Moshi Monsters 5th Birthday Party at Moshi HQ

So. Long time no post, and I'm definitely missing my blog! The run up to May and June are always mega busy for me though, seeing as they are my girls' birthday months. There's parties and presents galore to organise.... and this year we've had a Holy Communion and Ballet Show thrown in the mix right at this time too! Plus of course I am now a working mum again (part-time, ahem) so time is tight all round sadly.

That said, I just wanted to quickly drop by and tell you all about how lucky we were last week. We were super excited to receive an invite to the Moshi Monsters 5th Birthday Party at their snazzy new HQ in London.

OK, so it meant a late afternoon train and tube trip into the big city on a Thursday after school (when Tamsin should really have been rehearsing for the aforementioned ballet show, sorry teachers!), and a late evening to bed, right in the middle of Holy Communion preparations, but we knew we couldn't turn this opportunity down.

So off we toddled with our invite, with plans to meet Daddy in town, and the girls were as good as gold for mummy all the way there.

Moshi HQ was host to a busy, exciting and at the same time very laid back party. Perfect for the children. We started off with amazing face painting, moved on to cupcake eating and milkshake drinking and followed up with playing with some micro Moshis and the new playsets. We grabbed Moshi balloons, hung out in the tree house room with Moshi beanbags to lounge on and had a quick interlude for meeting the larger than life Poppet and Katsuma dancing to the DJ. Tamsin then found the swirly slide (yes, really, in an office!), which goes down a floor to where the giant ball pit is - we almost lost the girls in there! Next we went back for some Moshi tattoos followed by more mini hot dogs which seemed to be constantly circling the room along with some other great snacks, and then we tried out the dark room to show off the UV face paint in its best light (or dark...). In there was an air hockey game, which Sasha would LOVE to have at home, so it would have been rude not to... Next we helped colour in the Moshi wall and signed the outline of a number 5, popped into a Moshi photo booth then watched the artists do quick-fire sketches of all the Moshlings. Finally we gazed at the fabulous 5th Birthday cake and raided the pick and mix sweetie table which had been laid on for all - oh and we picked up a box of popcorn for the trip home!
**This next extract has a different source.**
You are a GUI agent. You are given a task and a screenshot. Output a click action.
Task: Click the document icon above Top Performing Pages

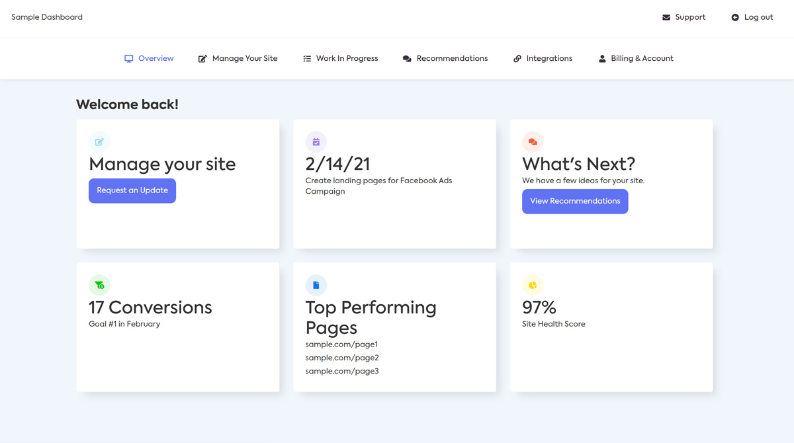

I'd forgive you for thinking I was crazy, taking our autistic girl along to such an event. I just want to highlight what a huge success this all was for us. On another day, in a different mood, it could have ended so differently. But this time we were lucky, and thrilled!

In a busy, bustling environment which was assaulting all of our senses, Sasha managed to remain calm and enjoy herself. She did ask to leave 3 or 4 times, but unusually we managed to quickly persuade her to stay each time. Her biggest achievement was waiting over 20 minutes towards the end of the party in a non-existent line (i.e. a group where other children constantly tried to push in - boy, did I have to be on my toes there!) for Miss Ballooniverse. Sasha REALLY wanted that balloon. She nearly gave up a couple of times, but amazingly persevered - there's not much that she ever wants that much! Miss Ballooniverse (see her Facebook page here) was indeed very talented, and both girls were delighted with their creations which we managed to get home in one piece without popping, yay!

So a huge thanks to Moshi Monsters and @SeventySeven for the party invite but also for creating a fab brand and products that my girls love.